» Brano di lettura:
_ _ _ _

Di fronte alla folta platea che riempie l’area dibattiti della festa della Cgil di Carrara, Landini risponde alla mia domanda: cosa ti aspettavi di trovare nella confederazione, cosa hai trovato e cosa non hai trovato?
“Cercherò di essere sincero. Tutta la mia vita precedente l’ho vissuta dentro una categoria, iniziando come operaio saldatore fino al vertice della Fiom. Un’esperienza entusiasmante. Prendere in mano la Cgil è la cosa più difficile che mi sia capitata nella mia vita. Io per primo, ma direi tutti noi dobbiamo entrare in un’ottica più generale, superando settorialismi e compartimenti stagno. La prima considerazione riguarda il fatto che non esiste in Italia un’altra organizzazione come questa, capace di raccogliere oltre 5 milioni di uomini e donne che la sostengono investendo l’1% del proprio stipendio. Ogni anno le nostre strutture entrano in contatto con 10-12 milioni di persone. Credo che come sindacato noi si debba valorizzare ancora di più gli uomini e le donne che hanno scelto di farsi rappresentare da noi, valorizzare significa far crescere la partecipazione. I nostri delegati, che rappresentano una ragnatela di democrazia, non devono limitarsi a rispondere alle domande che vengono loro poste da chi ha problemi e difficoltà sul lavoro, rovesciando la logica i problemi e le persone vanno cercate e la soluzione va trovata insieme. La confederalità è fondamentale per coinvolgere tutte le categorie e metterle al lavoro per scandagliare il territorio, cercare le ingiustizie, le diseguaglianze di trattamento per persone che fanno lo stesso lavoro ma non hanno gli stessi diritti e gli stessi contratti ma salari, orari, pause, integrativi diversi, chi ha la mensa e il parcheggio e chi deve pagare l’una e l’altro, pur svolgendo, lo ripeto, la stessa mansione. La competizione dev’essere con chi sta in alto e non rispetta la dignità di chi lavora e non tra lavoratori. La confederalità deve voler dire passarsi la palla, essere sindacato deve voler dire battersi per garantire a tutti gli stessi diritti, contrastando la logica inaccettabile su cui si fonda il jobs act. Dobbiamo avere coraggio e affrontare senza inganni i problemi sul tappeto, ridiscutere insieme cosa, come, dove produrre, mettendo al centro la sostenibilità ambientale”.

_ _ _ _

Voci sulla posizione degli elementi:

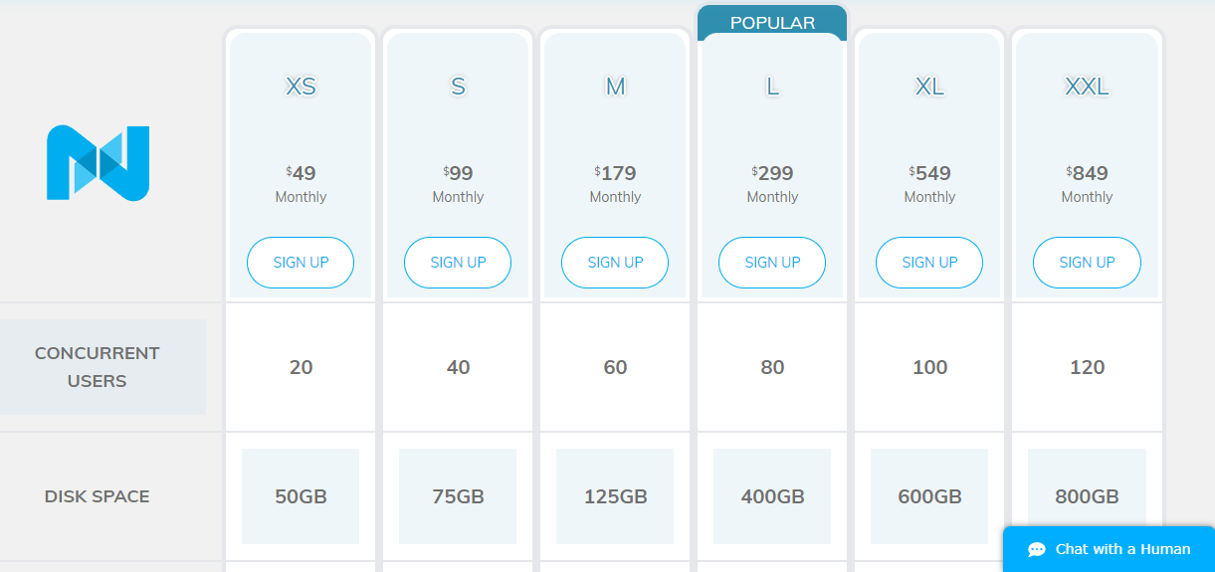Click the 120 concurrent users value
Screen dimensions: 1215x572
pyautogui.click(x=1087, y=367)
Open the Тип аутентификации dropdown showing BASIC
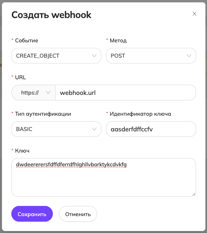Image resolution: width=207 pixels, height=233 pixels. point(56,129)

_ _ _ _

» Obiettivi:
- A) Riproduci fedelmente il passo dell'intervista a Landini che comincia dalle parole "Di fronte alla" e si ferma dopo le parole "non hai trovato?".
- B) Rispondi alle seguenti domande sull'intervista a Landini:
(i) Con quale mestiere Landini ha iniziato la sua vita dentro una categoria?
(ii) Quale percentuale del proprio stipendio investono gli uomini e le donne che sostengono la Cgil?
(iii) Con quante persone entrano in contatto ogni anno le strutture della Cgil?

» Risposte agli esercizi:
- A)
Di fronte alla folta platea che riempie l’area dibattiti della festa della Cgil di Carrara, Landini risponde alla mia domanda: cosa ti aspettavi di trovare nella confederazione, cosa hai trovato e cosa non hai trovato?

- B)
(i) Operaio saldatore.
(ii) L'1%.
(iii) Con 10-12 milioni di persone.